(Stored data entries)

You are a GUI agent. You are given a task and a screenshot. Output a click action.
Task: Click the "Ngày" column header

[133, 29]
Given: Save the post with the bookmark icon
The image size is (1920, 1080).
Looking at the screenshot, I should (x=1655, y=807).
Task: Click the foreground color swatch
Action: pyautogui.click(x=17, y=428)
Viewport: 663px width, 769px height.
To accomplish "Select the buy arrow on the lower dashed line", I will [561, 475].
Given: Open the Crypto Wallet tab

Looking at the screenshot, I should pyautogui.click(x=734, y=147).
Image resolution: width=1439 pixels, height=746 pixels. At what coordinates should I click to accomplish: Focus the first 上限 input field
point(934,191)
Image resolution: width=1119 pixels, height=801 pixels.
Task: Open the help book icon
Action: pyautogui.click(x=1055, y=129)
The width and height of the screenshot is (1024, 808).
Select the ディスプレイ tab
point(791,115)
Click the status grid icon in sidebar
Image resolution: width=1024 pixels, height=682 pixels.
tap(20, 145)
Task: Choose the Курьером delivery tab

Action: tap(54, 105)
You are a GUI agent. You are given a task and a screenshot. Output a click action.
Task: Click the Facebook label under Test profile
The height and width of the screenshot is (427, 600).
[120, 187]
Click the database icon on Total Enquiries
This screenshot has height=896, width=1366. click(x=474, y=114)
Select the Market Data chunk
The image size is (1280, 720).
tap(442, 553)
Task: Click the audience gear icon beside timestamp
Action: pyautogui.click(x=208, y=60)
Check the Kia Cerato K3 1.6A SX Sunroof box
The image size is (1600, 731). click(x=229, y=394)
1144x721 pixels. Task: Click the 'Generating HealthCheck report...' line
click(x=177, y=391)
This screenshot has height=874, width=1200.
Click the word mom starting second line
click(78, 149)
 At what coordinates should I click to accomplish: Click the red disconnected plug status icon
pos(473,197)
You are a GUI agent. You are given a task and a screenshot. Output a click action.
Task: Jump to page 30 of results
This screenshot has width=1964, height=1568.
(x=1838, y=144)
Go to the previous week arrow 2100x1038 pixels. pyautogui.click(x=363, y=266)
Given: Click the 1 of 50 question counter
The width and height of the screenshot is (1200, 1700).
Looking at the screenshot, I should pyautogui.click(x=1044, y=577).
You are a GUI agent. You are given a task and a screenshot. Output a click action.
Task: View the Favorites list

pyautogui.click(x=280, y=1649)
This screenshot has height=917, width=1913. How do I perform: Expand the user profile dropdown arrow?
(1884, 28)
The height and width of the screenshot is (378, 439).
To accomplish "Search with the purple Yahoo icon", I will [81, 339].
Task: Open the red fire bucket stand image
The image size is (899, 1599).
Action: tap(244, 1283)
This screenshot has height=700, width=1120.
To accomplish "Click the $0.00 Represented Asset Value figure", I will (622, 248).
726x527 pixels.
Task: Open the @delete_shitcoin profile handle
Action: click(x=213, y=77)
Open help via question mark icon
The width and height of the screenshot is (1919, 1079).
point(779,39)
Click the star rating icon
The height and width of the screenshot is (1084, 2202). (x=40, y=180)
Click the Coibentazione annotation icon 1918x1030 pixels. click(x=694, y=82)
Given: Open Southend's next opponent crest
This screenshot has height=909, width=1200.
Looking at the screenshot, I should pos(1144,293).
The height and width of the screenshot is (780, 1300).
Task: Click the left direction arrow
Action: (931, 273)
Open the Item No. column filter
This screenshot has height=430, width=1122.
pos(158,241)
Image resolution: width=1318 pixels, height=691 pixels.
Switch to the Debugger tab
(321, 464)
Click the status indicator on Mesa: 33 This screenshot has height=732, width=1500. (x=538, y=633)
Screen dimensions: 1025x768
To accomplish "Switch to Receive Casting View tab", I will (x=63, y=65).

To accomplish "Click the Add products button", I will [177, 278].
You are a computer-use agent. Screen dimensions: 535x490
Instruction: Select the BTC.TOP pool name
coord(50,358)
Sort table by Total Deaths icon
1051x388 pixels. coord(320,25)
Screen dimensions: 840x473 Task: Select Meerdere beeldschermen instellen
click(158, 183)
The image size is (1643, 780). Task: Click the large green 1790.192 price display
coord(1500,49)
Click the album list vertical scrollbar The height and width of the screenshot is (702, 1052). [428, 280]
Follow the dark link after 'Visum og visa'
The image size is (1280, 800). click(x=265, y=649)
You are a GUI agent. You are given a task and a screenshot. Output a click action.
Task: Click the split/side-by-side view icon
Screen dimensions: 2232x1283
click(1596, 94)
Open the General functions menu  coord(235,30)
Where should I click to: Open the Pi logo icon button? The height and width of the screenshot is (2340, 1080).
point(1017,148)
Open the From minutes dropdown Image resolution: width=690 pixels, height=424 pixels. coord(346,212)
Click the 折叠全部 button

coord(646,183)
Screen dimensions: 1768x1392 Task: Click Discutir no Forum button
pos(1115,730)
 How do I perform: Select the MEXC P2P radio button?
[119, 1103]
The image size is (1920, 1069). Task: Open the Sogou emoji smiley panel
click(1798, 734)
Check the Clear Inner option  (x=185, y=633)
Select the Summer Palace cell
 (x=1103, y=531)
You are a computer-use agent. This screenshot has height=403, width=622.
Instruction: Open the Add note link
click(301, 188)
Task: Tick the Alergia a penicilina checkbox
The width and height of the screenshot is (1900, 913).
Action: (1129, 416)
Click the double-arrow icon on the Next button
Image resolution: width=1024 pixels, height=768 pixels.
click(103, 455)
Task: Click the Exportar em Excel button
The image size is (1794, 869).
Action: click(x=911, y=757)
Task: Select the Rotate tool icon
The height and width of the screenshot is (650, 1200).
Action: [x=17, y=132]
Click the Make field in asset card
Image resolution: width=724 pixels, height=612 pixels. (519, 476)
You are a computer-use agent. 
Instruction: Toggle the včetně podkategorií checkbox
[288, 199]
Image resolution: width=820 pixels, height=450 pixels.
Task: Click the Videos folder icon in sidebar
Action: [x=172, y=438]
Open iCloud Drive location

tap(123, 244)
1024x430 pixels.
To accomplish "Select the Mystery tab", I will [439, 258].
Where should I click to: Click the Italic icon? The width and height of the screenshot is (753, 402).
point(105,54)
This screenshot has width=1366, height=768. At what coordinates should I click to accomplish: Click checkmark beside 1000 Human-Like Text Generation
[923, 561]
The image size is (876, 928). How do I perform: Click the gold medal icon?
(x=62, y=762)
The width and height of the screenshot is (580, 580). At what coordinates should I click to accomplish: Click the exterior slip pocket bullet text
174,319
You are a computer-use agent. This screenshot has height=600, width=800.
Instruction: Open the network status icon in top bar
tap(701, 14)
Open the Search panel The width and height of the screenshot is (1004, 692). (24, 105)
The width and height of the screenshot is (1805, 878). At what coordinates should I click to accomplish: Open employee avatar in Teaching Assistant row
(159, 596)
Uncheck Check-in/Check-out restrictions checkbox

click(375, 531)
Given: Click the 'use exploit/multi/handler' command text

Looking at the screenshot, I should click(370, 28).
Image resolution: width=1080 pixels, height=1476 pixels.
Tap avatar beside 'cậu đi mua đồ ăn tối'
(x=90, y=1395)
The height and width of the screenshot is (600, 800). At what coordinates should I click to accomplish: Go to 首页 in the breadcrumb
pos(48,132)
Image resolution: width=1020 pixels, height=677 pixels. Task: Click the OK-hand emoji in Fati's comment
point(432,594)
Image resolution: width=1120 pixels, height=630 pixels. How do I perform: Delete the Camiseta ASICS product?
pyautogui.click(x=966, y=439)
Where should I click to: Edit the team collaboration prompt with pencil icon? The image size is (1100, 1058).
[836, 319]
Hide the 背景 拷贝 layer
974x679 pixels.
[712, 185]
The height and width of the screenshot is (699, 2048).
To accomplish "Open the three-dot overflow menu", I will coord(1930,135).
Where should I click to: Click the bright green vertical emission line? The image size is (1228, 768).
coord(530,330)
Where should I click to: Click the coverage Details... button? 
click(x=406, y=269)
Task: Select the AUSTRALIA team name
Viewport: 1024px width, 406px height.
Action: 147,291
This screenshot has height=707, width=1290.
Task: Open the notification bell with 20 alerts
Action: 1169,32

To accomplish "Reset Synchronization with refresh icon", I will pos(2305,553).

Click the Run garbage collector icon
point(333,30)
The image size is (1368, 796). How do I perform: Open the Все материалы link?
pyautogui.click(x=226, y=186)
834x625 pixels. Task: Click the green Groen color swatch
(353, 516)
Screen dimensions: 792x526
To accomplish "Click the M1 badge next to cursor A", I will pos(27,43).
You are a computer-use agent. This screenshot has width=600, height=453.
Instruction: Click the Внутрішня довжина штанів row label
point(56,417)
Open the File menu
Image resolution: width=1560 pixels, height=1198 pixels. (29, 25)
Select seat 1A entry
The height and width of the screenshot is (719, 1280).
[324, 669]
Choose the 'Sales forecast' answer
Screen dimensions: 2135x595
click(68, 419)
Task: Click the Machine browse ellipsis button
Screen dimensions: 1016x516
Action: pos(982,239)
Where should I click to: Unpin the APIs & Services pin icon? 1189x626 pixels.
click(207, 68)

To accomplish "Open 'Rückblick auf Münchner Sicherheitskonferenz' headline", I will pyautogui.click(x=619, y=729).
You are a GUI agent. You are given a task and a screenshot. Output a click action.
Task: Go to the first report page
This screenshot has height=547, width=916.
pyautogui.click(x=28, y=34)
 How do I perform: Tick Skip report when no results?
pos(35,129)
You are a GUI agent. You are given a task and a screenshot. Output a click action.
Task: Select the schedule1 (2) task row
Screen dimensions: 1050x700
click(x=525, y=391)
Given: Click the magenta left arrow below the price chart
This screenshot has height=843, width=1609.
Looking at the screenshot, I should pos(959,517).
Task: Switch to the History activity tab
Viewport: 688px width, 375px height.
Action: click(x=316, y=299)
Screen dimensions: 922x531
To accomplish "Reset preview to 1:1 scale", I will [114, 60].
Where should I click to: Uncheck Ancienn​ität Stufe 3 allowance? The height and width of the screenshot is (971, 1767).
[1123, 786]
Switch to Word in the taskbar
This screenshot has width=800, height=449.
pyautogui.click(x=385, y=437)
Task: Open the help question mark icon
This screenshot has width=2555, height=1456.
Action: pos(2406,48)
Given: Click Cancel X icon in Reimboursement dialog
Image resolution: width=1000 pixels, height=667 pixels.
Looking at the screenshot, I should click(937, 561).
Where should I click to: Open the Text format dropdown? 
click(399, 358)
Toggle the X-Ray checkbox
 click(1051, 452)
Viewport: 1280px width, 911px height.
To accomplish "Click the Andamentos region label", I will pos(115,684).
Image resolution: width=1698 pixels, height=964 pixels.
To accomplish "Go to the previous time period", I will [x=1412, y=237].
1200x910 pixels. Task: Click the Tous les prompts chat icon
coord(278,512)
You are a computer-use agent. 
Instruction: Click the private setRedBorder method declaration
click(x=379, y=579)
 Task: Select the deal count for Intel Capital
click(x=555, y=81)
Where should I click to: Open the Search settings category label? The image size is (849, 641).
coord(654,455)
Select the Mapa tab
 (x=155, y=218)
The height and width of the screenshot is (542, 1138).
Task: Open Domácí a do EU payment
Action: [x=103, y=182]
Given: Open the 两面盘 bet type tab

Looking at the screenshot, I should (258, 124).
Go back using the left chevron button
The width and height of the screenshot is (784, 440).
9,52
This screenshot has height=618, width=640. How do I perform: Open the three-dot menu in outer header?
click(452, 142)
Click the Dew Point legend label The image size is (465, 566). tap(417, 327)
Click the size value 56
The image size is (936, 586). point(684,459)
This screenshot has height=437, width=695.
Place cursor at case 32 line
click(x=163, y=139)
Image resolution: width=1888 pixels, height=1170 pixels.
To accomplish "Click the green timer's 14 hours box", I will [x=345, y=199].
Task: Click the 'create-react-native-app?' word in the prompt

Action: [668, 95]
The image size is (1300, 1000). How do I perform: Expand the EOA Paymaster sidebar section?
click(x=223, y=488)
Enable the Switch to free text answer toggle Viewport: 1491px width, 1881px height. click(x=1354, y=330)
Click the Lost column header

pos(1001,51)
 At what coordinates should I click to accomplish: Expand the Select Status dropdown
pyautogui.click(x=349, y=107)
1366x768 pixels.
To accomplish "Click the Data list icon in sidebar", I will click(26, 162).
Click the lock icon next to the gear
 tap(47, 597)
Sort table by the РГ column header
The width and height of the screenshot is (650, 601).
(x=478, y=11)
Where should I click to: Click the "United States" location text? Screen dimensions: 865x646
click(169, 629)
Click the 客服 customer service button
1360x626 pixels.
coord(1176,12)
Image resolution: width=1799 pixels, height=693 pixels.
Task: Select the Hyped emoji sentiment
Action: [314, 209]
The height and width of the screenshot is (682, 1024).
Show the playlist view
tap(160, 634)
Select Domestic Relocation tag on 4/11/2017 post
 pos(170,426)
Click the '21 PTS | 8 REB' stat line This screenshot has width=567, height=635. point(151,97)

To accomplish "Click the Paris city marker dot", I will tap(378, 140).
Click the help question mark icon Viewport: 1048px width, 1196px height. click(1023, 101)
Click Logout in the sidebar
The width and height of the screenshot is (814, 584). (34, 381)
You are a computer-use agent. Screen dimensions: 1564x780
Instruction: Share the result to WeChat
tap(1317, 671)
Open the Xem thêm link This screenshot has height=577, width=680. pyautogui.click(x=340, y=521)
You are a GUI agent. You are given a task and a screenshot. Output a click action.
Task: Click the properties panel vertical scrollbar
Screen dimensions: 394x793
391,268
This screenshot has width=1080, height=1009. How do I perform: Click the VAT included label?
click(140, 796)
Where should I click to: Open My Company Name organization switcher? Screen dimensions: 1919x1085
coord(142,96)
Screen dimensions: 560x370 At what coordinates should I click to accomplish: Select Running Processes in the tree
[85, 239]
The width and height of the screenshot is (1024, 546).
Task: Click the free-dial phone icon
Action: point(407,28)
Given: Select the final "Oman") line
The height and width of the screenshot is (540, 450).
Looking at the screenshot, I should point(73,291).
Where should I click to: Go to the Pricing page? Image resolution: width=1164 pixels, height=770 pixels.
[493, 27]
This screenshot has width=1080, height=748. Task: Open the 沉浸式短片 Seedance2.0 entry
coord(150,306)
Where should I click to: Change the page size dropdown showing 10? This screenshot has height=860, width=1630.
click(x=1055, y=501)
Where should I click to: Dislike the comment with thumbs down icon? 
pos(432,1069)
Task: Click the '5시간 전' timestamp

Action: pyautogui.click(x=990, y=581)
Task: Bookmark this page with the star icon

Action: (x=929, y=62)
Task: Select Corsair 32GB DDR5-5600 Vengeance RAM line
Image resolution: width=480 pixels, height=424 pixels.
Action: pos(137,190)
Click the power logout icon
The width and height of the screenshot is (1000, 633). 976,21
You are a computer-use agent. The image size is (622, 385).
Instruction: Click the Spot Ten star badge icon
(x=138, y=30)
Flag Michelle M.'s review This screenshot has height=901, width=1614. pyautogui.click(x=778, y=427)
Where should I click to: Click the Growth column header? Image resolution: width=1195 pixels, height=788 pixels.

> Instructions for the task
The lines sought are those in the data above that include the string "computer"; copy each one.

> Solution for this task
You are a computer-use agent. Screen dimensions: 535x490
You are a computer-use agent. This screenshot has height=403, width=622.
You are a computer-use agent. 
You are a computer-use agent. This screenshot has height=600, width=800.
You are a computer-use agent. This screenshot has width=600, height=453.
You are a computer-use agent. 
You are a computer-use agent. Screen dimensions: 1564x780
You are a computer-use agent. The image size is (622, 385).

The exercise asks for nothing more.